In his novel, Golden refers to parents selling their children to the okiya, but Ikuko describes it as a selfless act on the part of the child. "It used to be that if there was not enough to eat, girls might enter the okiya, for one's parents, for one's siblings, for one's household." In any case, "by the time I went into it, it was for oneself", and in fact she had to ask her parents' permission.

Soon after her training she moved to Tokyo, where she seems to have prospered - even without the danna, or patron, that many geiko seem to crave. Indeed, Ikuko has a sassiness that is in stark contrast to the characters of Memoirs of a Geisha, who are hopelessly dependent on a danna for their livelihoods.

"There were times when a man wanted to become my danna, and would pay for a lot of performances every month. If that point in my life had been hard, then I might have accepted. But since I did not really need the money, I would rather be free, be independent, than to be tied down to someone. I've been lucky not to have one."

She has a similar attitude to boyfriends and husbands, both of which have been permitted in her time as a geiko. "I've had many boyfriends, but I've never wanted to get too distracted from my job. I didn't want to be too dependent on a man." I wonder, though, whether those men were jealous of her many admirers. "Why would they be jealous? Geiko are people you can take anywhere and present to anyone. Geiko are designed, almost, to be the ideal woman. No man would be ashamed of having a geiko as a girlfriend."

The key moment in Ikuko's career was in 1980, when Onoue Kikugoro, one of Japan's most famous Kabuki actors, invited her to dance with him at Tokyo's National Theatre. She points to a picture on the wall of her much younger self, posing head to head with the actor, both in full make-up, she as beautiful as the young geiko in the room who have been gazing at her respectfully behind her back. "That was the moment in my life when I realised, 'this is why I became a geiko'."

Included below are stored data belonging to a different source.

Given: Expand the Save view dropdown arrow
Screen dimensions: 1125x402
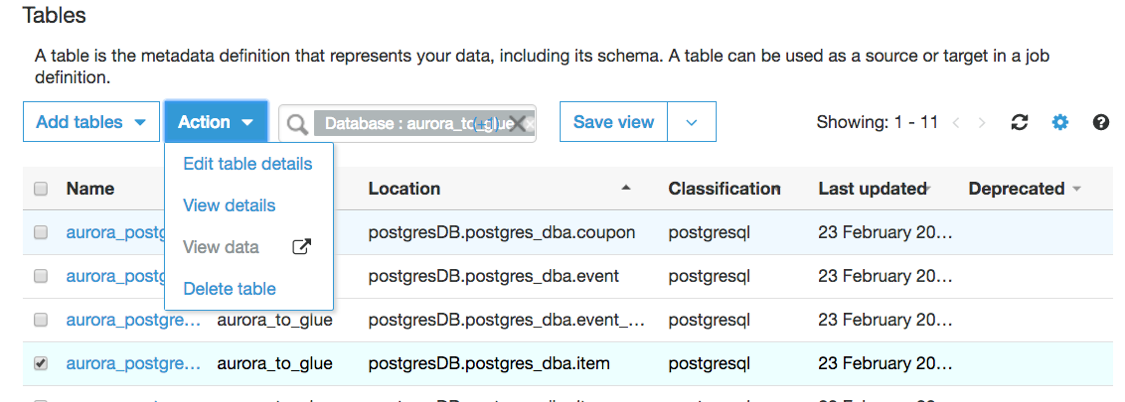Looking at the screenshot, I should 691,122.
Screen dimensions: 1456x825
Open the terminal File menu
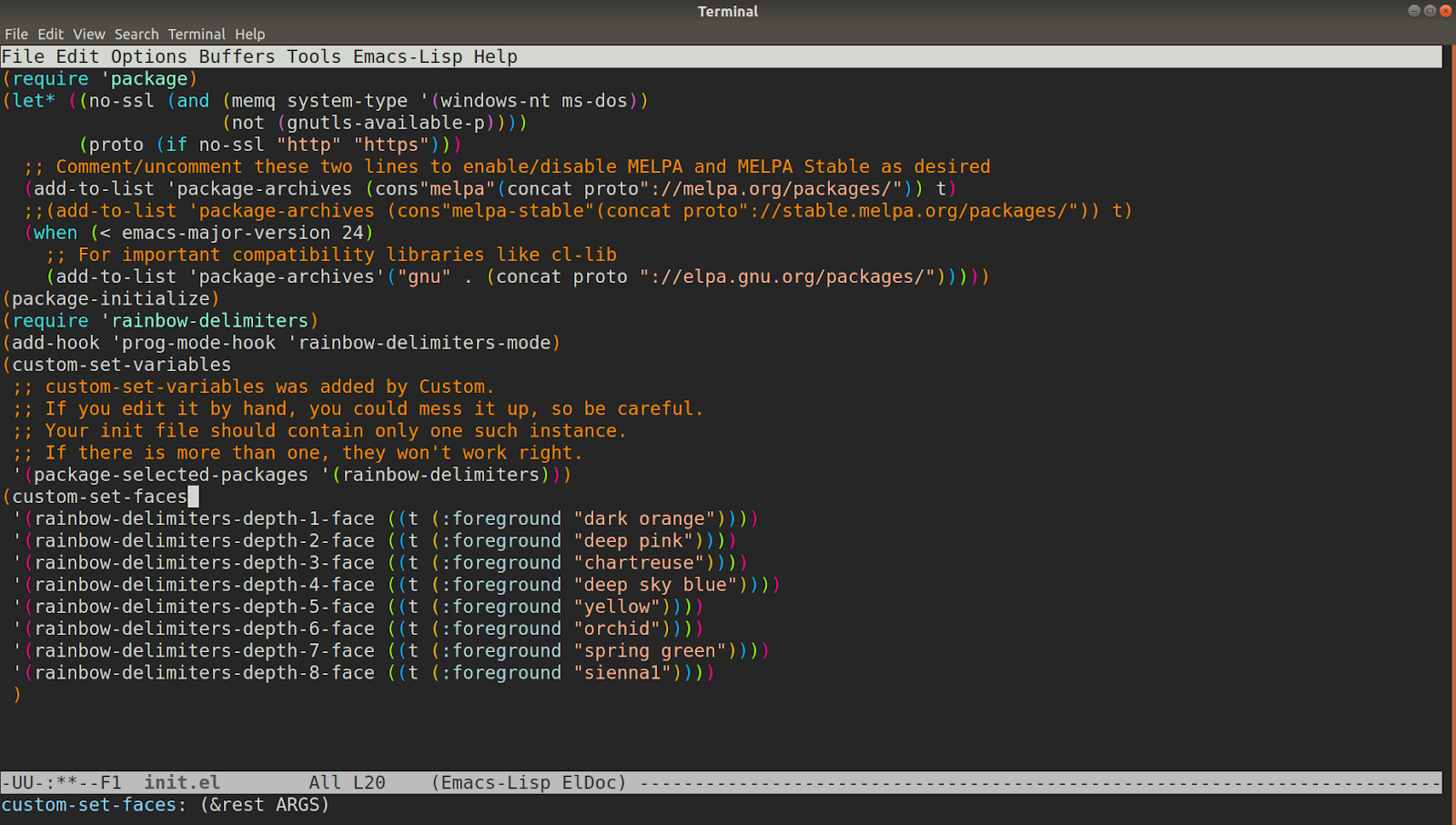pyautogui.click(x=16, y=35)
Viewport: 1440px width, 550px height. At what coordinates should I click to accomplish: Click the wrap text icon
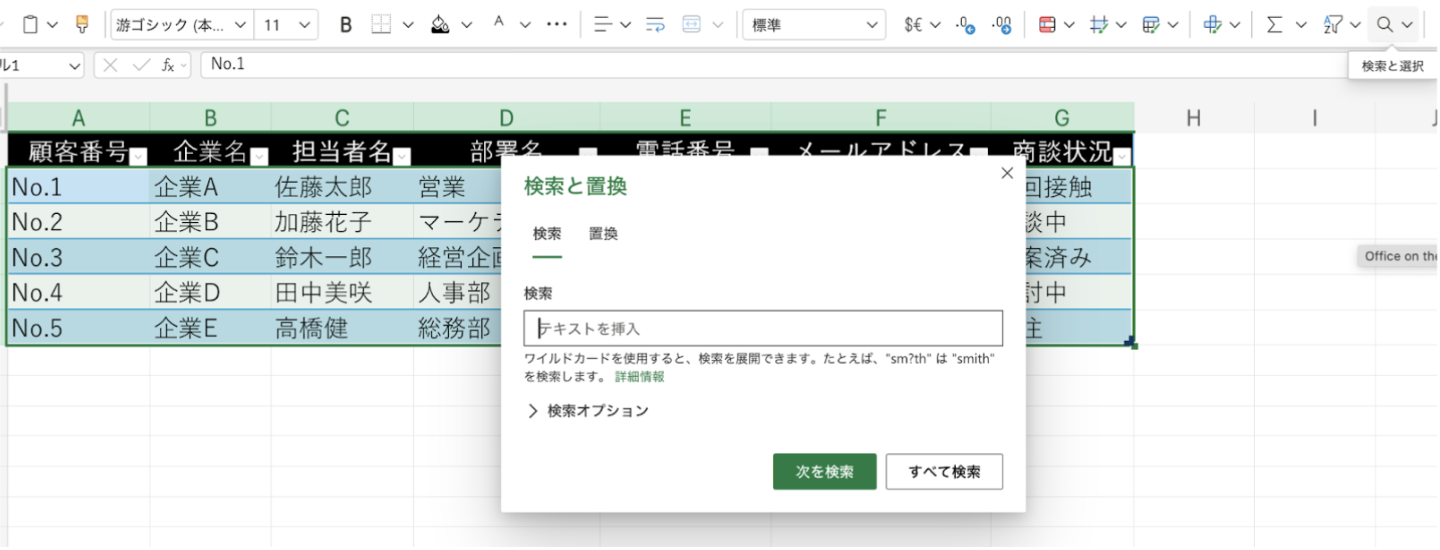[655, 25]
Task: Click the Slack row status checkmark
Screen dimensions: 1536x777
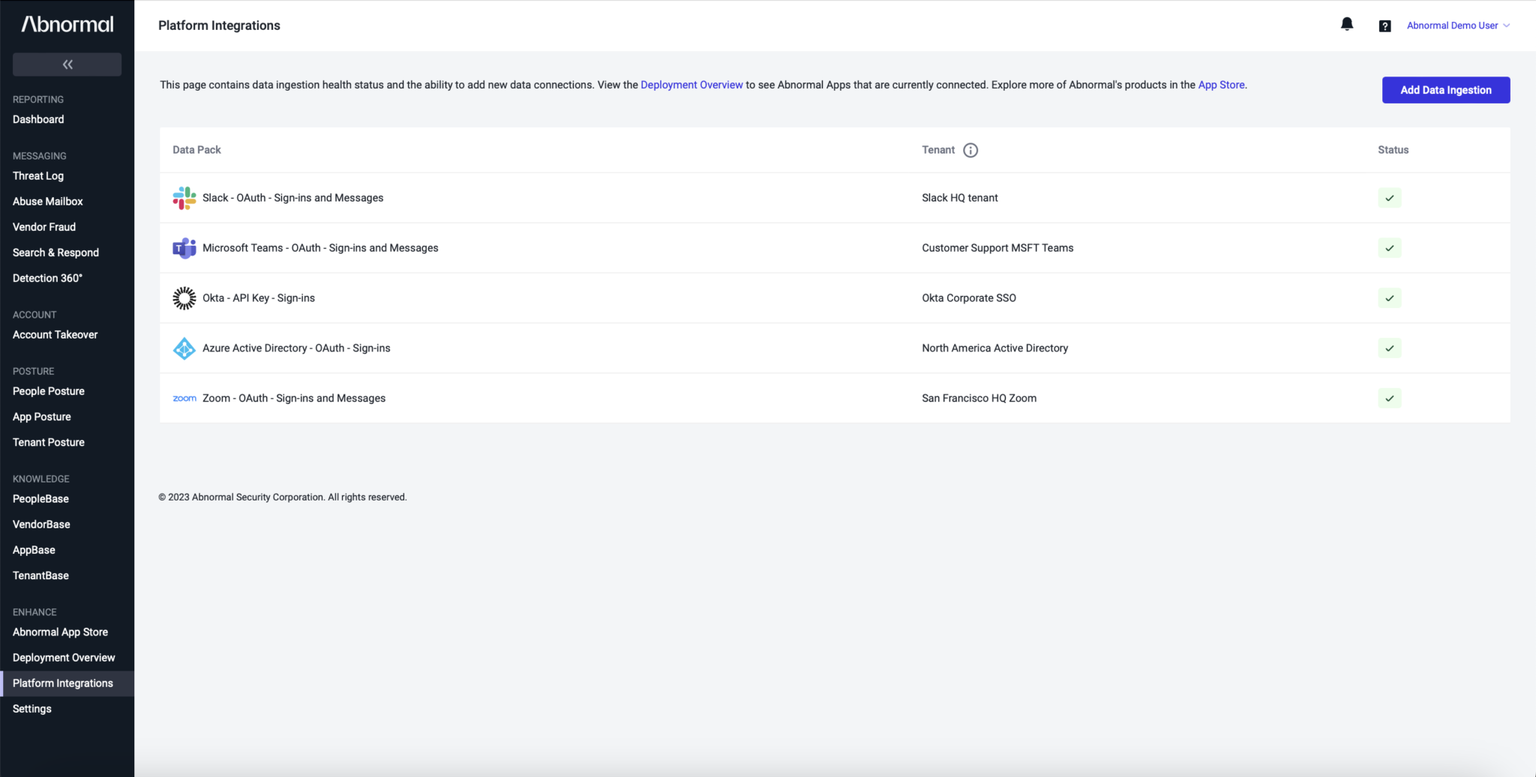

A bell rings and the other geiko jump to their feet. My time is up. But Ikuko, swayed perhaps by nostalgia, waves her charges away.

Times have changed, she admits, and not just in the effect on business of Japan's lost decade. "Clients don't respect the art as much as they used to. Before, the customers would really watch and really care ... They had an eye for what we were doing. Now it's not even close to that. Talking to the customers is the hardest aspect today. They are not as intelligent. We are the ones who have to drive the conversation."

However, she has no plans to retire just yet. "I want to promote the geiko lifestyle, to keep it alive in Japanese culture; because it's one of the few things that has stayed in the culture through thick and thin. In order to be a geiko, you have to know the same things that you knew 100 years ago. That's why I am the onesan to these girls. I had an onesan who taught me how to be an excellent geiko and I want to do the same. If I can do that, I will have done my part."

And will they be seeing the film? "Oh yes, we are very keen. But it's not going to be easy to watch. The lead roles are played by Chinese women. Even their hairline is different, and we will notice things like that.

"This a double-edged sword for us. The film can push the right image of geiko around the world, or it could portray incorrect things. Being a geiko is not something you can just pick up in a few days. It's not just wearing a kimono, it's how you carry yourself in a kimono. And that takes years of practice."